Sunday, 7 July 2013

Am I wearing the right shoes?


Hello,




In my latest lovefilm delivery I received the film 'Friends With Money', lovely film and very relatable in lots of ways. As I liked it so much I decided to watch the special features in which the writer/director posed a question that we ask of ourselves at some points in our life 'Are we wearing the right shoes?'. This hit home with me. I have recently been on holiday and this is always a time for me to recollect my thoughts, away from the humdrum of the city and the constant worrying about money/friends/life/work/myself. This coupled with the fact that on two separate occasions this week I have had people making comments about my life which I have been totally unable to defend. Mainly because it would take an age to describe why I am currently in the position that I am in, and to be honest it wasn't worth it. They weren’t friends, they were just people I encountered, one at work and one at an audition. So really it was better just to let these comments go. It is a lesson though, in not judging people just by a piece of paper or the title that their current job holds. You don't know what has drawn that specific person into these circumstances and to assume that you do, is really just arrogance on your part. However getting back to how this affects me, I am slowly coming to terms with the fact it is possibly a rite of passage that you have to go through a time in your life where you feel a bit lost, and like you don't really know what you're doing as it makes you realise that life is not a straight line from school through to work to relationships to children to death etc...It is actually a rather squiggly one, probably not even one line maybe two or three or more, interconnecting making you confused and a bit disorientated.
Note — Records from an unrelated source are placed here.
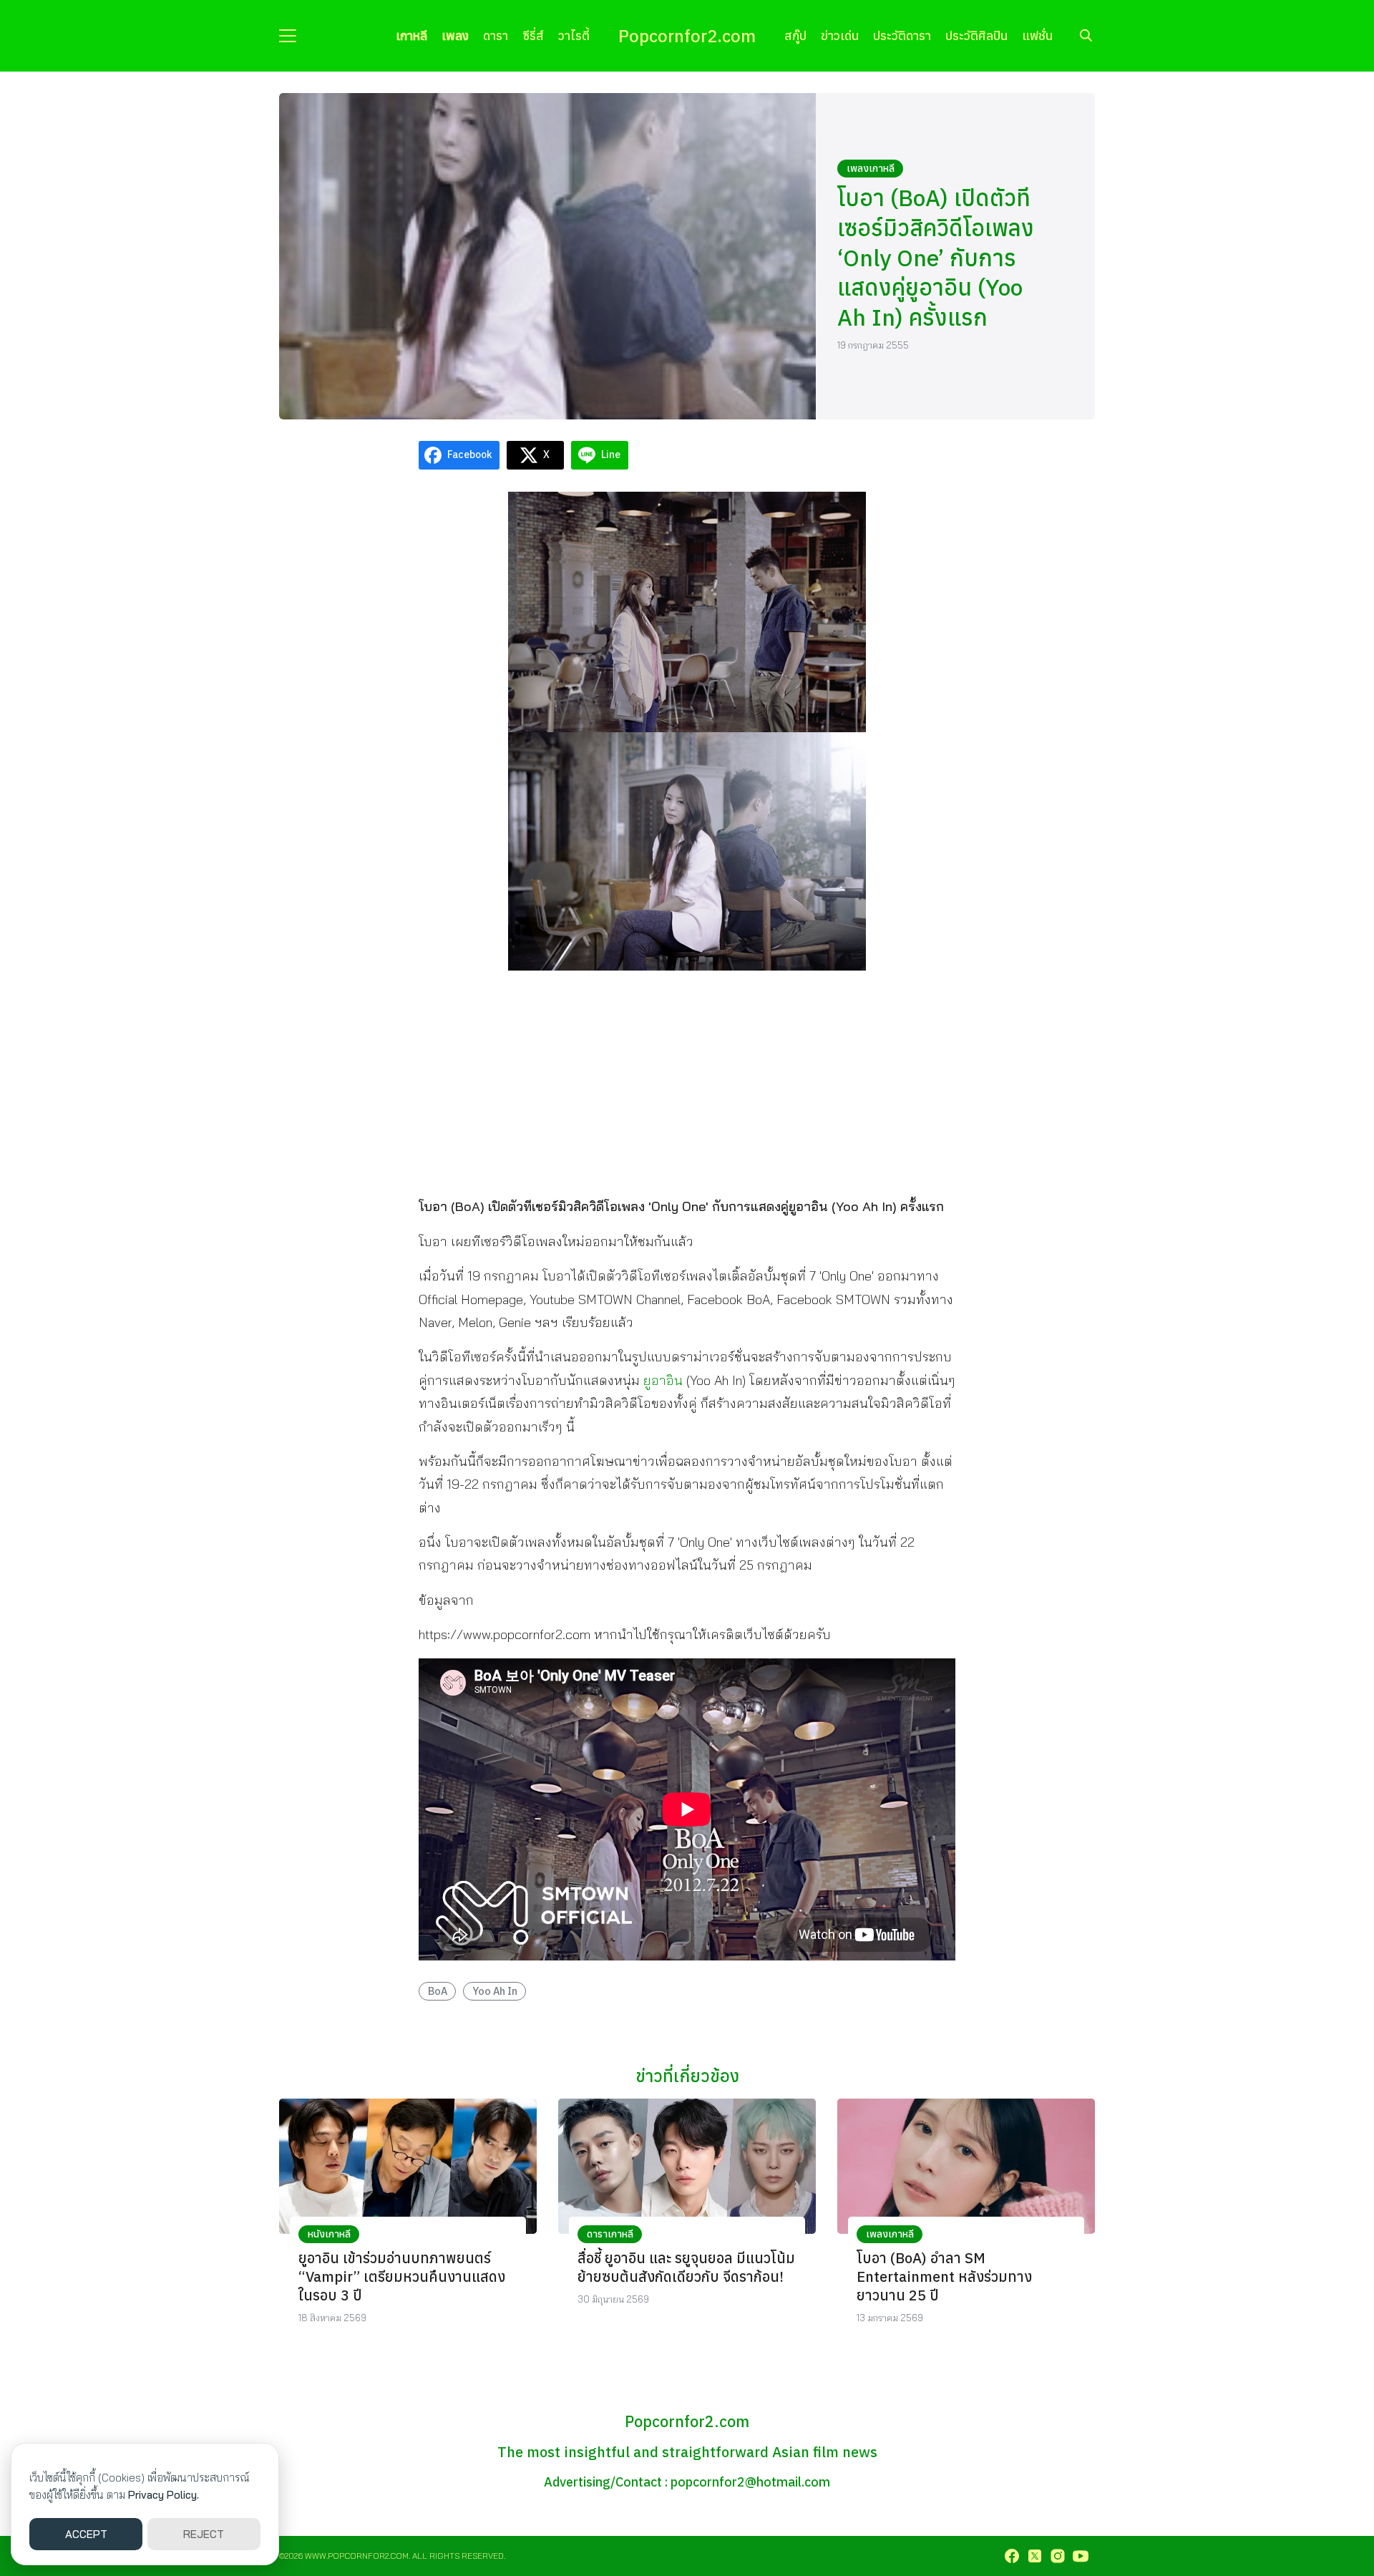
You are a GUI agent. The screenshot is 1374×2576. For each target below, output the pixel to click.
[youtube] (1080, 2556)
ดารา (495, 35)
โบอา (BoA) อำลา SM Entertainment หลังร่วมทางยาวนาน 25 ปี (944, 2276)
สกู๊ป (795, 35)
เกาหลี (411, 35)
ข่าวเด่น (840, 35)
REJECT (203, 2534)
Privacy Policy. (163, 2495)
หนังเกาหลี (329, 2233)
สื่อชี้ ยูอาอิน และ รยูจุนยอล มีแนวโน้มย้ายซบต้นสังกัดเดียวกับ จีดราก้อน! (686, 2267)
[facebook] (1011, 2556)
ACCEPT (86, 2534)
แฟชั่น (1037, 35)
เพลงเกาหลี (871, 168)
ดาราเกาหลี (610, 2233)
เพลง (455, 35)
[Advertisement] (687, 1082)
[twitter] (1034, 2556)
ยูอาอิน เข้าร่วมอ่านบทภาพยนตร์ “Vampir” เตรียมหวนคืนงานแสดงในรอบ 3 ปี (401, 2276)
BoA (437, 1991)
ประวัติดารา (902, 35)
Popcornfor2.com (687, 35)
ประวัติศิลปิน (976, 35)
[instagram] (1057, 2556)
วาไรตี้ (574, 35)
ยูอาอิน (663, 1380)
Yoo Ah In (494, 1991)
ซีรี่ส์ (533, 35)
But what I have realised this week is that really I’m not the only one who hasn't got a clue what's happened to their life, there's millions of us probably right at this moment lost in the wilderness of life going UMM...and everybody else has either already had there moment of lostness or is probably heading for it. So to answer the question 'Am I wearing the right shoes?' the answer is no probably not, but I know somewhere out there, there is a bloody perfect pair just waiting for me to find them.